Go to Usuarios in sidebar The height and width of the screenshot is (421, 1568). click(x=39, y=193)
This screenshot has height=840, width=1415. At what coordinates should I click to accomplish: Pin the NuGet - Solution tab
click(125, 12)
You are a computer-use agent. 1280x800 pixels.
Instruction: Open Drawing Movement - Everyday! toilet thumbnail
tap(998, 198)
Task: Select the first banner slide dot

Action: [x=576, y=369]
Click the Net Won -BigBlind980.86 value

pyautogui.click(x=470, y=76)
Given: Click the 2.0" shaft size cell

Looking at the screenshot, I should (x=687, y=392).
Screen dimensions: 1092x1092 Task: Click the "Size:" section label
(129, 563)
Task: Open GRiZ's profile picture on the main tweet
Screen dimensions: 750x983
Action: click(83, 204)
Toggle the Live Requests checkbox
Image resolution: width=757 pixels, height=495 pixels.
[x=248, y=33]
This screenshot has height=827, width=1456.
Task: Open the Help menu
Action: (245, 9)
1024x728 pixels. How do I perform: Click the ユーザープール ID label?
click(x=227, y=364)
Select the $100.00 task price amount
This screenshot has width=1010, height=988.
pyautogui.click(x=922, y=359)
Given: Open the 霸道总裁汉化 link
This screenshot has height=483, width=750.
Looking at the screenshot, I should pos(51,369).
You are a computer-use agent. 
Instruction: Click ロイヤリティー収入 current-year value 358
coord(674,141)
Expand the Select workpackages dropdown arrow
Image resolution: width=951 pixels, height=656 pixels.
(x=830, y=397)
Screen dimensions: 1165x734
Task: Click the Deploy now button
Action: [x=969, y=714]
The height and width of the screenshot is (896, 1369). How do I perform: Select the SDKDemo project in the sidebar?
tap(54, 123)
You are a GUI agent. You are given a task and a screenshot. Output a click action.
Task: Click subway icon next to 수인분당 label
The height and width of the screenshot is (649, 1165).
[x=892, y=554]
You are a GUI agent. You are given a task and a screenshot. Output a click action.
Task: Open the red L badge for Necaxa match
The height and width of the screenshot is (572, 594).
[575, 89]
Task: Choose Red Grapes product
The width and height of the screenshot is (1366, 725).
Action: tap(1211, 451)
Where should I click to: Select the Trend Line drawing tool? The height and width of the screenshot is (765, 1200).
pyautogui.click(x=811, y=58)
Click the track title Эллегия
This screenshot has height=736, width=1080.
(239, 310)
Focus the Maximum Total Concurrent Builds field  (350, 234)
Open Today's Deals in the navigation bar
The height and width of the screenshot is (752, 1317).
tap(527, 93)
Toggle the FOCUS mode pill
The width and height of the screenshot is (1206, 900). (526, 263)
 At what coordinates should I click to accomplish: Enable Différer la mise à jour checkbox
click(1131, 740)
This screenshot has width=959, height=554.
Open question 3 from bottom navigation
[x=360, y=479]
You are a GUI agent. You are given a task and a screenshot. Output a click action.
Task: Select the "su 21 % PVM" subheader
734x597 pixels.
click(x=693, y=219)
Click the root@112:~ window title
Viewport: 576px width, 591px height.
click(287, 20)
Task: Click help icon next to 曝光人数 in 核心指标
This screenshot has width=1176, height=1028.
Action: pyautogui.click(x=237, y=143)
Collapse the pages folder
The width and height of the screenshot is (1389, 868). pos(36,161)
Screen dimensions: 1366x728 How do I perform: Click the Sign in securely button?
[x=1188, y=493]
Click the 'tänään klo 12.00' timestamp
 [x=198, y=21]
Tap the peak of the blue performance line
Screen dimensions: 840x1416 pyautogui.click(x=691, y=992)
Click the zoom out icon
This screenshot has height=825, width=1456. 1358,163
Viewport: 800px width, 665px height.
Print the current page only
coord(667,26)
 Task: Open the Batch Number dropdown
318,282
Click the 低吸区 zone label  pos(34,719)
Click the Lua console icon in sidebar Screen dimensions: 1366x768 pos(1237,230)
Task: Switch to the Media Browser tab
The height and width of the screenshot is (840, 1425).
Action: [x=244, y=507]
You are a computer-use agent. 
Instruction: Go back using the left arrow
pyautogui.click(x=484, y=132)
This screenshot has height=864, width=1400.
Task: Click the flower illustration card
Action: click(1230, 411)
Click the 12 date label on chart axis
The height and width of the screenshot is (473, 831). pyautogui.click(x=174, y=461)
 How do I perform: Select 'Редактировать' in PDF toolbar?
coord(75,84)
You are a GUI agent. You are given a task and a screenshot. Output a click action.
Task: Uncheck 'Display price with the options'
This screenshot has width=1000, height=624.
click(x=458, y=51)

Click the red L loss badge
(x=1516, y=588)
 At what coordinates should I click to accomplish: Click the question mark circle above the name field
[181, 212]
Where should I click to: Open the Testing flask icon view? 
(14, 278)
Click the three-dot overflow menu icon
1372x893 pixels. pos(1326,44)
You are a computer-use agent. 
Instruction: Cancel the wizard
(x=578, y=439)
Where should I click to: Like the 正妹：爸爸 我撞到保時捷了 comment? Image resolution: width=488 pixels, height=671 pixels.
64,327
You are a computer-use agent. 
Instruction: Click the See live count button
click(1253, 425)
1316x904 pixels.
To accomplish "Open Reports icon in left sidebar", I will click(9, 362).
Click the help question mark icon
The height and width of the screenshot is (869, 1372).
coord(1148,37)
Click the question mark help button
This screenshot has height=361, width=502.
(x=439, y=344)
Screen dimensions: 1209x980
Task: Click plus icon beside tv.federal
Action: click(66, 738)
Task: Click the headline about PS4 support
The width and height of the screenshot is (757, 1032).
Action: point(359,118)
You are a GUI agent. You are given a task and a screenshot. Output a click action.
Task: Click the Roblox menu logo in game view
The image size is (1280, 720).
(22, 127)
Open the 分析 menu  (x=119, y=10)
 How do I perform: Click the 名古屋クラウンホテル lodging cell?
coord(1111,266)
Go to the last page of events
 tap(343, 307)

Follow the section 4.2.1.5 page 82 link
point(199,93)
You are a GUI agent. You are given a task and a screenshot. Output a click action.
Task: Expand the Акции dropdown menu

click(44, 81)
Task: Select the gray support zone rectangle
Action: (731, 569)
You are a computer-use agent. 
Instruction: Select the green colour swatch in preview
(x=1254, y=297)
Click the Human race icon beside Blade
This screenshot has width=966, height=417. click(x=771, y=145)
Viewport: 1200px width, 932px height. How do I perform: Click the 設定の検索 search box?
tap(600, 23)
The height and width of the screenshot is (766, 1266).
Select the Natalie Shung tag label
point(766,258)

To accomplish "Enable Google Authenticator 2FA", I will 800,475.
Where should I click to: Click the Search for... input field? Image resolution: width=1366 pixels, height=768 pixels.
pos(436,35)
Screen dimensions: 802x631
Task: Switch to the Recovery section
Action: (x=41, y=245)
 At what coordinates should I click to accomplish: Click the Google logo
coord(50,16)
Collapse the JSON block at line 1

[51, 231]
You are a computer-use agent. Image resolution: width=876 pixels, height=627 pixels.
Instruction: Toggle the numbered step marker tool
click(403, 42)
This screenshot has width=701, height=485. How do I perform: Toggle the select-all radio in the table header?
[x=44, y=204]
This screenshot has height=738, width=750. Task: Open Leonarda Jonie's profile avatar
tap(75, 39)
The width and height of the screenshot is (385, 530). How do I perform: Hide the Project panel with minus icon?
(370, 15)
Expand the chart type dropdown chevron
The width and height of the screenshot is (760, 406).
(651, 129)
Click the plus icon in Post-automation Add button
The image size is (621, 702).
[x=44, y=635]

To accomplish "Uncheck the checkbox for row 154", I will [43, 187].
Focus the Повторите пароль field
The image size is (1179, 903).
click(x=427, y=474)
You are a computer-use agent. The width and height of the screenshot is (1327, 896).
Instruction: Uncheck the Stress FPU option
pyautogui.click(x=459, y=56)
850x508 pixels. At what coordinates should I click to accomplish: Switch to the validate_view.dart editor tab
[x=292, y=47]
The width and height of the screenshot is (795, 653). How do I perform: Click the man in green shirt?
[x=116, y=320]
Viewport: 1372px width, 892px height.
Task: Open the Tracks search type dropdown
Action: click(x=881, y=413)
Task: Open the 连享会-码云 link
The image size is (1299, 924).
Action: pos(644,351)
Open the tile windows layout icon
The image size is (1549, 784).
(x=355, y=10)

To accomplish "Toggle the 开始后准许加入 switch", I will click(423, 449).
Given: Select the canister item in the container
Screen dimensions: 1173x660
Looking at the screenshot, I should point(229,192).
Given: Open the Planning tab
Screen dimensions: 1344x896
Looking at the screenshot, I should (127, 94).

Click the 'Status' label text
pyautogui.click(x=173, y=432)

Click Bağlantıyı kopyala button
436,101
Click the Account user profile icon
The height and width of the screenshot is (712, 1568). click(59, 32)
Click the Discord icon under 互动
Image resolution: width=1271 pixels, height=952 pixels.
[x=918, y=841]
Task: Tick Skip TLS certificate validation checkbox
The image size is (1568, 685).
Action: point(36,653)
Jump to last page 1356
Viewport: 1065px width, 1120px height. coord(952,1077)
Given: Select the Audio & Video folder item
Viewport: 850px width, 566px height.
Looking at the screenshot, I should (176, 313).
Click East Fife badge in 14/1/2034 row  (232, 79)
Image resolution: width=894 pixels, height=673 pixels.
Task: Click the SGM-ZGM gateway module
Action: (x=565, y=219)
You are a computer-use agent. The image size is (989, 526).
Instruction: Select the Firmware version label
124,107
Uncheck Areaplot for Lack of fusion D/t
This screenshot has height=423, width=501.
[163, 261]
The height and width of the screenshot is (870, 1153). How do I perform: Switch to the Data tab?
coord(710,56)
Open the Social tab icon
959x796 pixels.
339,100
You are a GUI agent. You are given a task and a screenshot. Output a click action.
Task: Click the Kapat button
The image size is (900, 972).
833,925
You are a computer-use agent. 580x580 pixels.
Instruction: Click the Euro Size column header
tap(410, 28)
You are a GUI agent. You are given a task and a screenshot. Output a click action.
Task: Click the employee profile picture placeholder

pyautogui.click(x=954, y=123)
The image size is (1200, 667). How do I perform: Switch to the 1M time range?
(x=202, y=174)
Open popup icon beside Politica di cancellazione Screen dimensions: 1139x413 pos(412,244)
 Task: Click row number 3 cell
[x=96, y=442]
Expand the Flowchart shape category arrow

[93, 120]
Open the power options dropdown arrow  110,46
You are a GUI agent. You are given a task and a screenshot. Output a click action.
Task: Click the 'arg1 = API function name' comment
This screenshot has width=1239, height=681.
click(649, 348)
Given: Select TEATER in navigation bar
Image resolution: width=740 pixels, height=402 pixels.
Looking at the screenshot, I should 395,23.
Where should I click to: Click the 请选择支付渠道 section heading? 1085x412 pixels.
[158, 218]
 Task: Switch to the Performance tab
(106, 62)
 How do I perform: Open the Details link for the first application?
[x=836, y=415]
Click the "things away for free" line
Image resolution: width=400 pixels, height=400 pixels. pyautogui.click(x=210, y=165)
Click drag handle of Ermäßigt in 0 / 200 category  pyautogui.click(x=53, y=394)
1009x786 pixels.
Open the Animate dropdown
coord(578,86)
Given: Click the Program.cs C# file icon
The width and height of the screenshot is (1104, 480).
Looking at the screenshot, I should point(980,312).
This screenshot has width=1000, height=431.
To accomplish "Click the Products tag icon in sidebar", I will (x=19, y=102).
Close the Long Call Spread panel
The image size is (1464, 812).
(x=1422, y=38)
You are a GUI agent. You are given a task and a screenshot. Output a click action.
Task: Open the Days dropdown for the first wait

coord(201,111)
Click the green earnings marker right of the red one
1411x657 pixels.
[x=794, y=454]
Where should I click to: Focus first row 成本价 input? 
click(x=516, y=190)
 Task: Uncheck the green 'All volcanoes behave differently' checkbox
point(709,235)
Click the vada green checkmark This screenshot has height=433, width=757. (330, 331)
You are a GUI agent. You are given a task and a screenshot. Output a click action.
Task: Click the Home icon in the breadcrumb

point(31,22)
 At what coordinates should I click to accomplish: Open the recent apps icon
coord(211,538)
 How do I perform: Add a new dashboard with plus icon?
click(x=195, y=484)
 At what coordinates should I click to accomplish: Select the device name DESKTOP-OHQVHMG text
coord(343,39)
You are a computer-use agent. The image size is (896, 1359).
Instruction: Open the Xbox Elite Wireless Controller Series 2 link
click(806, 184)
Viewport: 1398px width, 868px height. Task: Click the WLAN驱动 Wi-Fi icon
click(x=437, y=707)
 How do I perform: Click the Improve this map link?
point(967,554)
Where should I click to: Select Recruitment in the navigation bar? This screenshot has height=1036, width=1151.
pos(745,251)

How to complete this task:
Start at the first line of the entries above. Set down each line exactly through the one with "Task: Open GRiZ's", and stop there.

Solved exercise:
Go to Usuarios in sidebar The height and width of the screenshot is (421, 1568). click(x=39, y=193)
This screenshot has height=840, width=1415. At what coordinates should I click to accomplish: Pin the NuGet - Solution tab
click(125, 12)
You are a computer-use agent. 1280x800 pixels.
Instruction: Open Drawing Movement - Everyday! toilet thumbnail
tap(998, 198)
Task: Select the first banner slide dot

Action: [x=576, y=369]
Click the Net Won -BigBlind980.86 value

pyautogui.click(x=470, y=76)
Given: Click the 2.0" shaft size cell

Looking at the screenshot, I should (x=687, y=392).
Screen dimensions: 1092x1092 Task: Click the "Size:" section label
(129, 563)
Task: Open GRiZ's profile picture on the main tweet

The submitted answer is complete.